* **Given instruction**: Reproduce every line of the rows below verbatim, omitting the pictures from your answer.

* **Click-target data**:
────

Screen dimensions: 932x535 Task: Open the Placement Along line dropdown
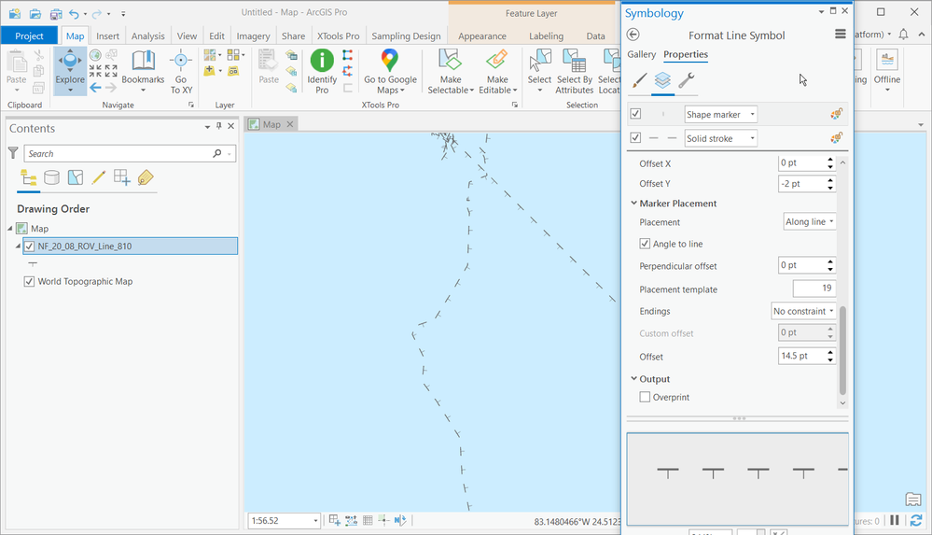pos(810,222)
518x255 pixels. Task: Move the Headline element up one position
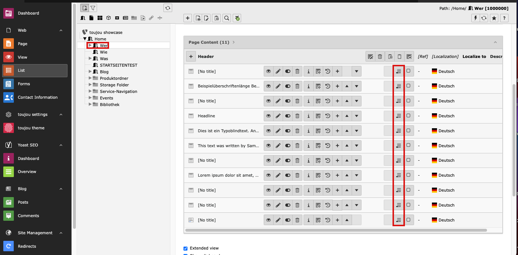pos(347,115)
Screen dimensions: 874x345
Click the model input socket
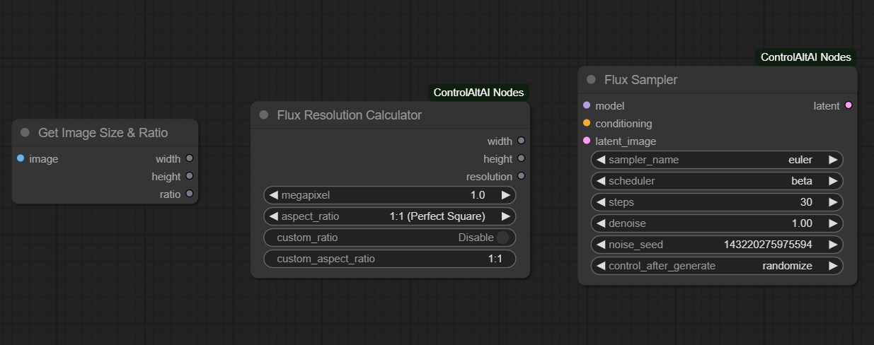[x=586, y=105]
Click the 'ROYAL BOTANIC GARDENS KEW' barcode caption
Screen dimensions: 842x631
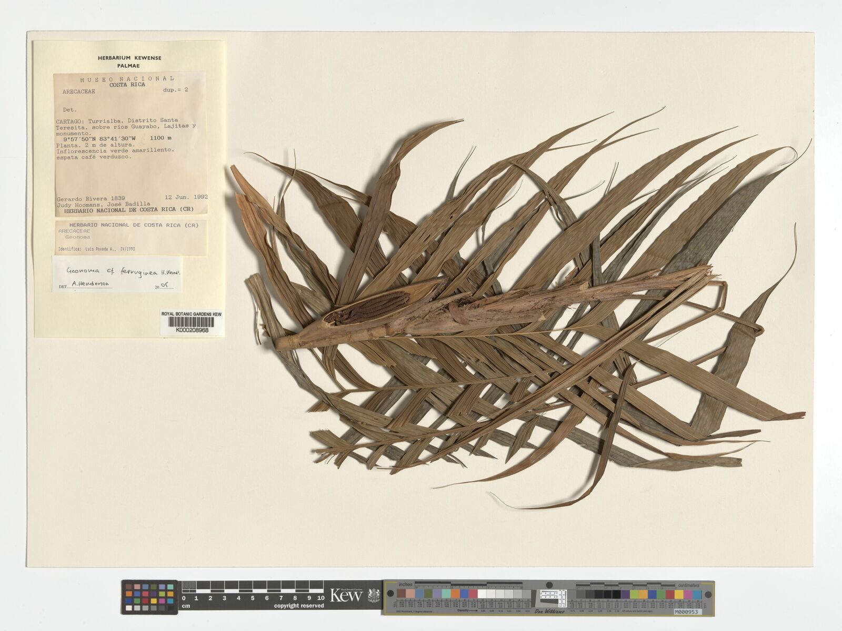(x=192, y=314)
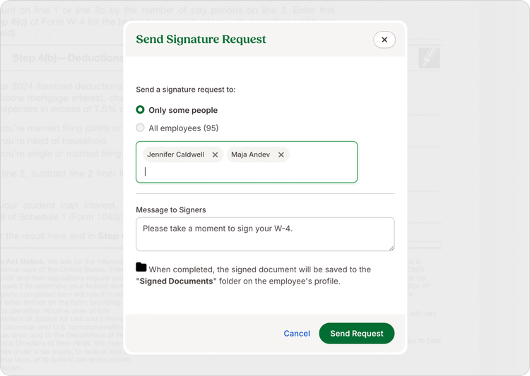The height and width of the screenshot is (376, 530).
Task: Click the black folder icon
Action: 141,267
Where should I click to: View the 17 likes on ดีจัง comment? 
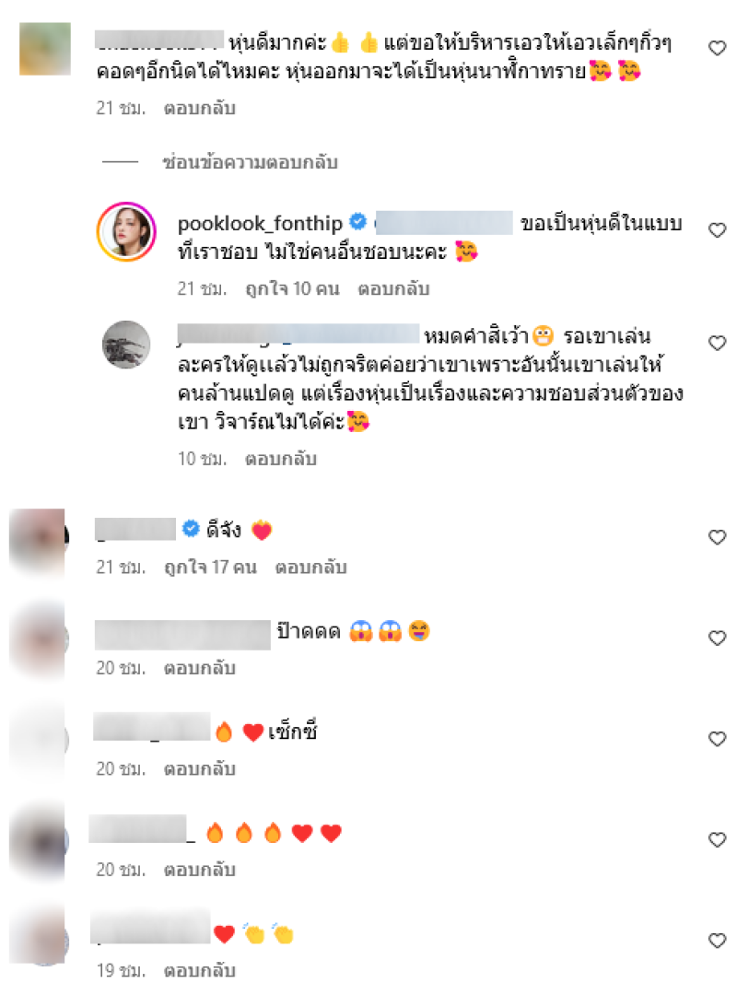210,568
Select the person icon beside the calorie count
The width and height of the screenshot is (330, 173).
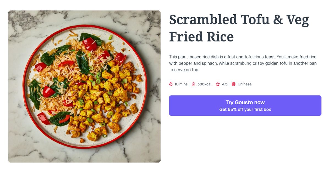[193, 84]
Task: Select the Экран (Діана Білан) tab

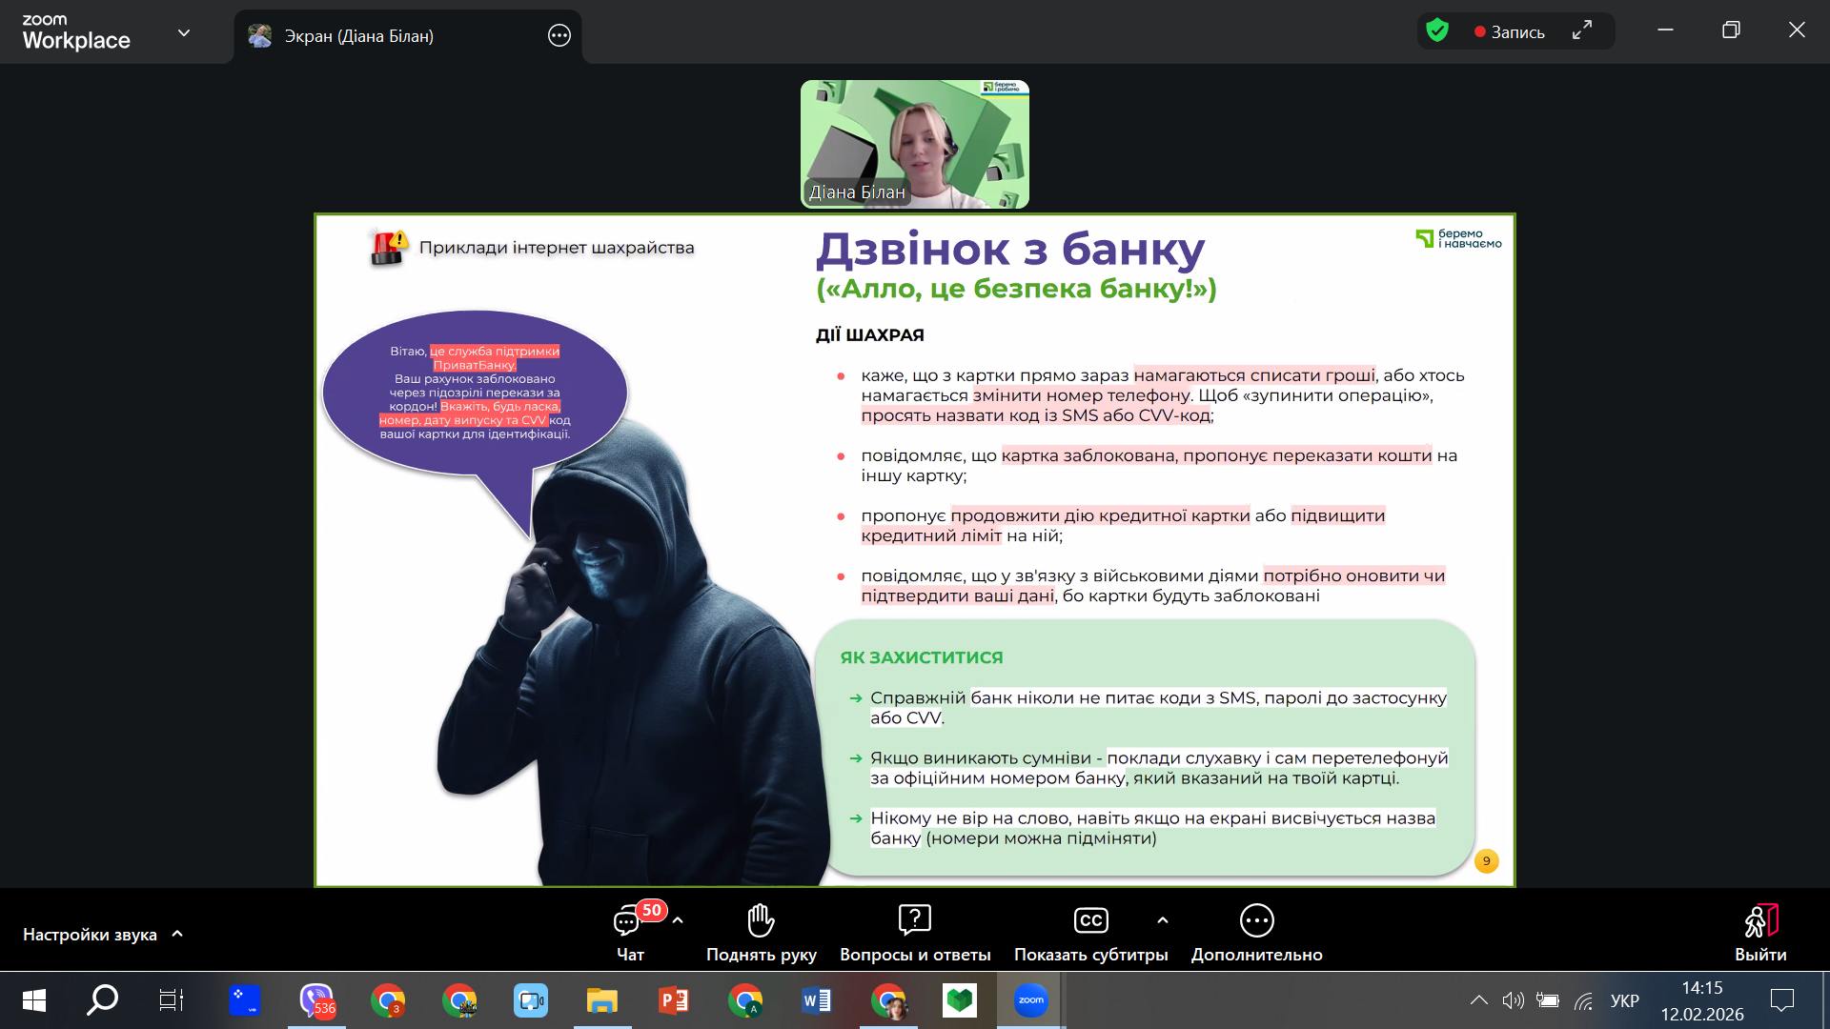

────

* **Written reply**:
Screen dimensions: 932x535 Task: Open the Placement Along line dropdown
pos(810,222)
518x255 pixels. Task: Move the Headline element up one position
pos(347,115)
Screen dimensions: 874x345
Click the model input socket
[x=586, y=105]
Click the 'ROYAL BOTANIC GARDENS KEW' barcode caption
Screen dimensions: 842x631
(x=192, y=314)
The height and width of the screenshot is (376, 530).
Task: Click the black folder icon
Action: 141,267
Where should I click to: View the 17 likes on ดีจัง comment? 
210,568
Select the person icon beside the calorie count
The width and height of the screenshot is (330, 173).
[193, 84]
Task: Select the Экран (Діана Білан) tab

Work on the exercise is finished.